There had been a man at the baccarat tables earlier who'd caught her interest. She'd watched him play a conservative game for the most of three hours, and he eventually walked with more than what he'd brought, a rare trick. His French had been excellent, and it had taken her awhile to discern that he was English. He was handsome, but not terribly so; the sort of looks that could blend into a crowd. He had a cruel mouth, and a scarred face, but there was something magnetic about him as well. It was as if he, like herself, was in his environment under the chandelier-fed light of Hôtel des Âmes Perdues, and in complete control. She'd never approached, because she could tell that he was not that type of man that would have to pay, but when he'd left an hour earlier, she'd felt a pang as he'd collected his markers and cashed in his chips.

She was facing Table Twelve once again, both hands resting on the mezzanine' s bar rail, resigned to the smiling sheik when a voice came from the shadows behind her.

"We seem to have a similar taste in men this evening," the Englishman's voice said as she turned to face the silhouette of a man sitting in a deep lounge chair against the back wall, a smouldering cigarette in his right hand. "I was going to ask you to move, so that you would not be blocking my view, but I just didn't have the heart."

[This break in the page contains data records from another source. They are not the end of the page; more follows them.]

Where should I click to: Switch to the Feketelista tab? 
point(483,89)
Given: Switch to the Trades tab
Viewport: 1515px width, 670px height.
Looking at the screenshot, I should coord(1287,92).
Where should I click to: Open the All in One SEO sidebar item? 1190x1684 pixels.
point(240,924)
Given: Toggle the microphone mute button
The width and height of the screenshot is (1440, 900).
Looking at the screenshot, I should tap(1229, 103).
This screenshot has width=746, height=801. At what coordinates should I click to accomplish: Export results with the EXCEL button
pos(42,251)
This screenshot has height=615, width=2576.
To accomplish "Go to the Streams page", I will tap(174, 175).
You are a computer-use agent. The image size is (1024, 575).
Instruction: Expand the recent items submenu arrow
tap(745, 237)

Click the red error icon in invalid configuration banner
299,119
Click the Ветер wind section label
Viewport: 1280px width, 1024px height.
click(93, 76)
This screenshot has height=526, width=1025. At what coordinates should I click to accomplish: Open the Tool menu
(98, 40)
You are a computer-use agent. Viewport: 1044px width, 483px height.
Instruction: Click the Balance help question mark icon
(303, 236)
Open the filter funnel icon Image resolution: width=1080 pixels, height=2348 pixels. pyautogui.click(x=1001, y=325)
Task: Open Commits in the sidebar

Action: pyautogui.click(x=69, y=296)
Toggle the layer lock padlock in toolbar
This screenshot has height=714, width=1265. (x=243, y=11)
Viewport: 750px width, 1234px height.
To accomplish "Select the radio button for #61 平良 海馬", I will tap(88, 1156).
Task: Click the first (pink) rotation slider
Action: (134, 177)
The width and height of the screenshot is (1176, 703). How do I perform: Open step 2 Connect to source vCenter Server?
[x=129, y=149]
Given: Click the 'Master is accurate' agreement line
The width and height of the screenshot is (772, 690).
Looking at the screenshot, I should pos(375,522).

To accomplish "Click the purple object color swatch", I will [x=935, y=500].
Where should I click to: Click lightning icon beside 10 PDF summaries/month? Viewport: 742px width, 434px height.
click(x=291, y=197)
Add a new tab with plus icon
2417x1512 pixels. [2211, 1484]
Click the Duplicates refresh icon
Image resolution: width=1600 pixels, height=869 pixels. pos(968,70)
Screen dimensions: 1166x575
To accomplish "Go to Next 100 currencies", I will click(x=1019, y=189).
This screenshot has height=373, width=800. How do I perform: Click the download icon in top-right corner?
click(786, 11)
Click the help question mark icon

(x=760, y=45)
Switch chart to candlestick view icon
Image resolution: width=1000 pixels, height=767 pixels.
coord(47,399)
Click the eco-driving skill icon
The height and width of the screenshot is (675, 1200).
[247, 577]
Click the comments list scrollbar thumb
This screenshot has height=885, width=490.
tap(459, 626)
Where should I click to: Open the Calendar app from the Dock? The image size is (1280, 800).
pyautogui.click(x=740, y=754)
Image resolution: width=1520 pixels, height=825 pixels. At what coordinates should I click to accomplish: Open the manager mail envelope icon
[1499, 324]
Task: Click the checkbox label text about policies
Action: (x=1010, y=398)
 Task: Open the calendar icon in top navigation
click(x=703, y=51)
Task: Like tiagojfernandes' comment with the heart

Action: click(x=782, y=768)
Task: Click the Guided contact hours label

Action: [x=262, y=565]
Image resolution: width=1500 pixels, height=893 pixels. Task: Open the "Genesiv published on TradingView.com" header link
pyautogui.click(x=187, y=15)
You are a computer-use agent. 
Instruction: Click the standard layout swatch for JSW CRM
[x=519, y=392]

She blushed deeply for a moment, and then damned herself silently for feeling like a school girl.

"You enjoy watching men then?" she asked, wanted to take the man down a few notches.

The man drew slowly on the cigarette, the ember tip glowing, and she could feel his eyes upon her, appraising her, and doing little to hide his considerations.

"I watch men for work," he said matter-of-factly. "What I do for play is entirely different. If you cared to join me for a drink, we could talk about work and play as long as you like."

Des nuits d'amour à plus finir,
Un grand bonheur qui prend sa place,
Les ennuis, les chagrins s'effacent,
Heureux, heureux à en mourir.

She thought for a moment, looking back over her shoulder at the men at the gaming tables, the faceless men that were there night after night feeding their desires. Then she turned back to the cruel-faced man who sat alone in the dark, and moved forward to join him.

Their love-making was not a sane thing; it was violent and fractured, intense and unyielding.

She dragged her nails across the silk skin of the sheets, arching her body to meet his as his rough caresses drove her back down again and again. There were gasps as she found something that she thought lost to the years of callousness, a sea of forgotten faces.

As they lay there sometime deep into the morning, she let her eyes crawl over him in the dim light which was intermittently highlighted by the glowing ember of his never ending chain of cigarettes. His body was a hardened piece of stone that was covered in an ocean of scars, a testament to a life of pain that she could understand all too readily.

"Why do you do what you do?" she asked.

"I would think that would be abundantly clear after the last few hours," he quipped.

She playfully struck out, backhanding his exposed flesh with a slap.

"You know what I mean, you fool. The men you hunt; is it for God, or money, or revenge..."

"Or duty," he added.

"Or because you just enjoy it?" she finished.

"Or maybe I'm just a bit like you," he said. "Just going through the motions, hoping to rediscover what it was that made it all so rightous when I was young."

"Are you calling me a "whore?"" she said with feigned indignation.

"No," he answered. "But I sure as Hell think that I may be."

She thought on this a moment, and decided that she did not like the melancholy bent their banter had assumed.

"Then come be my whore," she said as she climbed atop him once again.